How old is your soap at the moment? Oftentimes, newly made soap can emit all kinds of weird smells that eventually cure out. I've had different soap batches that at first smelled like ammonia, some like hair perm, and some like bad doggy breath, etc..., lol,  but they eventually cured out to smell nice.


IrishLass


----------



## K.A.A. (Dec 2, 2019)

Thank you!

The soap is 2 weeks now. I thought it was 3 weeks but I looked at my calendar incorrectly. 
I will let them cure for a few more weeks then try them again.

Thank you so much for the advise!

K.A.A.


----------



## Zany_in_CO (Dec 2, 2019)

So sorry, [USER=34740]@K.A.A.[/USER],  My crystal ball seems to be on the fritz. Before shooting in the dark as to what may be wrong, it would be helpful to see your recipe, what process you used? any additives? fragrance? and anything else you can think of.


----------



## K.A.A. (Dec 2, 2019)

Zany_in_CO said:


> View attachment 42802
> So sorry, [USER=34740]@K.A.A.[/USER],  My crystal ball seems to be on the fritz. Before shooting in the dark as to what may be wrong, it would be helpful to see your recipe, what process you used? any additives? fragrance? and anything else you can think of.



The basis of the recipe and the process is in the post above. I did add some peppermint tea to it. No colorant and the fragrance was a pine scent. I really don't remember what brand or anything. I was given it by my mom.


----------



## Relle (Dec 3, 2019)

Welcome K.A.A. .

The KAA here is Oz was the Knifemakers Association of Australia that was formed by dh and myself.


----------



## K.A.A. (Dec 3, 2019)

Relle said:


> Welcome K.A.A. .
> 
> The KAA here is Oz was the Knifemakers Association of Australia that was formed by dh and myself.



Thank you! That's really cool! My K.A.A. isn't anything awesome like that, just my initials .


----------



## Zany_in_CO (Dec 3, 2019)

K.A.A. said:


> ... the fragrance was a pine scent. I really don't remember what brand or anything. I was given it by my mom.


Ah-hah!
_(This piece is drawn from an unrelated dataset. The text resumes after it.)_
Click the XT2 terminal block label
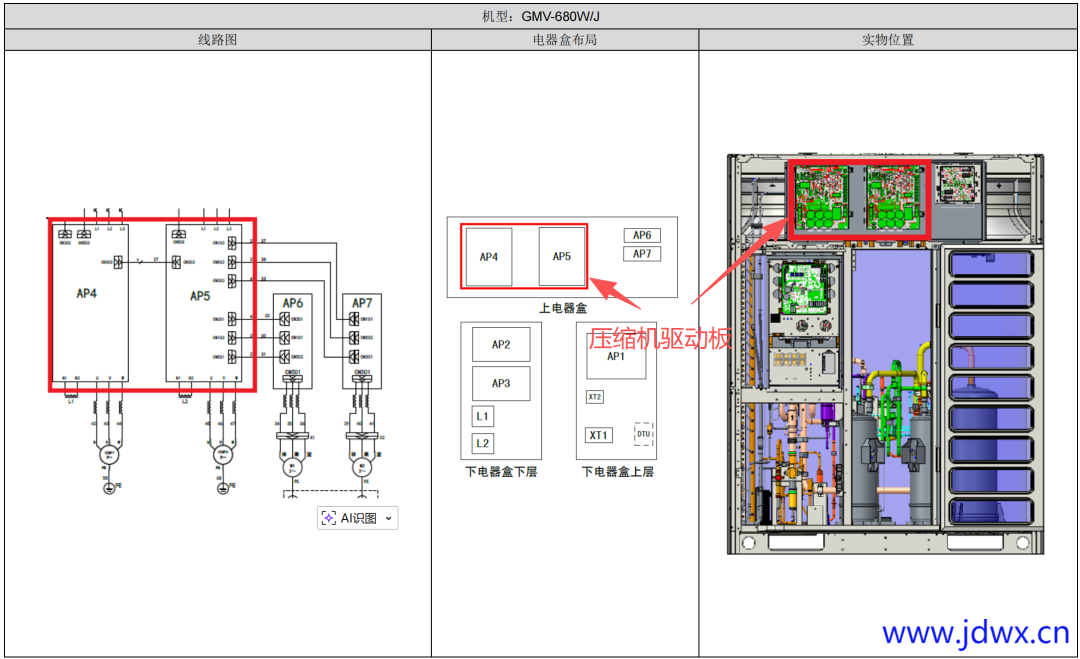The width and height of the screenshot is (1080, 659). click(x=593, y=396)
I'm guessing that's what is making your soap smell fishy. Not all fragrance oils do well in soap, think Michaels, Hobby Lobby, JoAnns, Walmart, etc., so there may be some morphing going on. Hopefully it will neutralize over time. 
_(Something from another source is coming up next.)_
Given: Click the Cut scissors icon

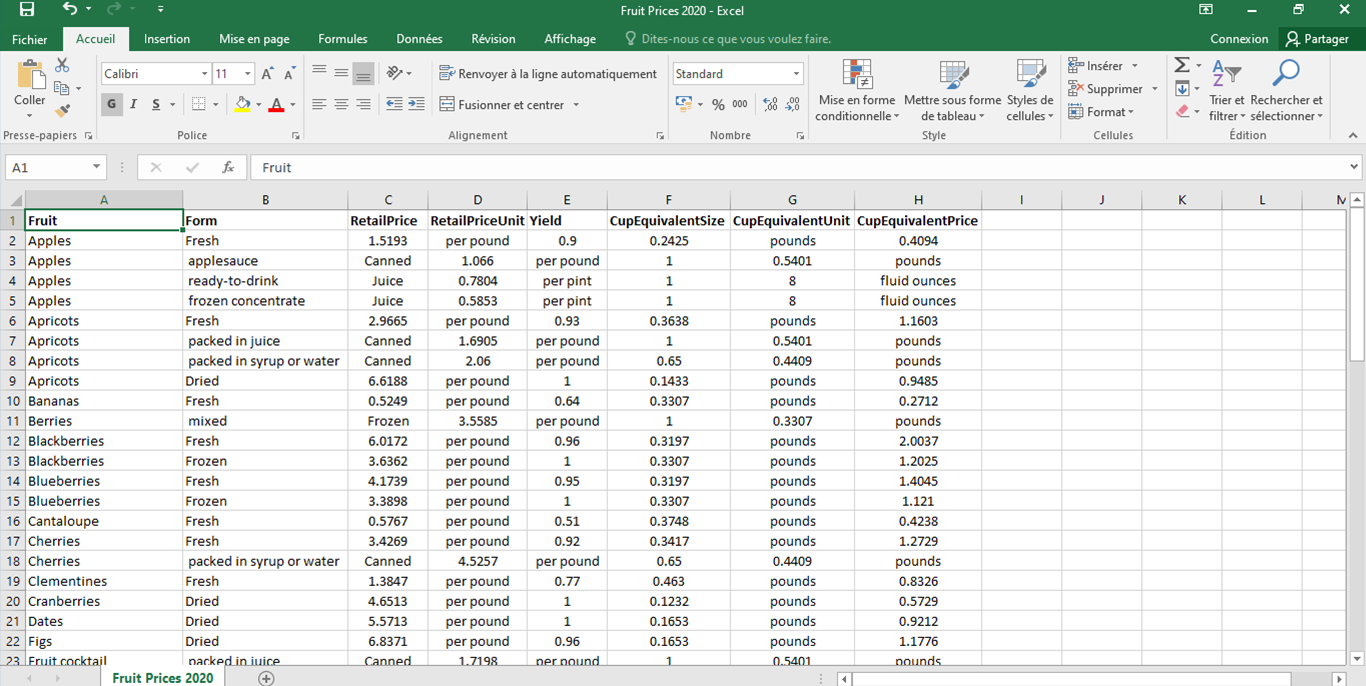Looking at the screenshot, I should point(62,66).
ETA: Peppermint Tea can add a soothing feel to your soap, but the fragrance doesn't survive the lye process. That's true of most teas... even if it is infused in one of the oils in the batch.


----------



## K.A.A. (Dec 3, 2019)

Zany_in_CO said:


> Ah-hah! I'm guessing that's what is making your soap smell fishy. Not all fragrance oils do well in soap, think Michaels, Hobby Lobby, JoAnns, Walmart, etc., so there may be some morphing going on. Hopefully it will neutralize over time.
> 
> ETA: Peppermint Tea can add a soothing feel to your soap, but the fragrance doesn't survive the lye process. That's true of most teas... even if it is infused in one of the oils in the batch.



Thank you!
I think she got it from Walmart but I'm really not confident on that at all. 
That strange part is that 
the bar smells nice until its wet then it gets the fish smell. Now that the bar is dry again it smells great. 

As far as the tea I knew the scent wouldn't stay . I really just added it for the feel and the speckles it adds to the soap.  The pine scent I used has a slight minty smells so I thought it would go together really nicely.


----------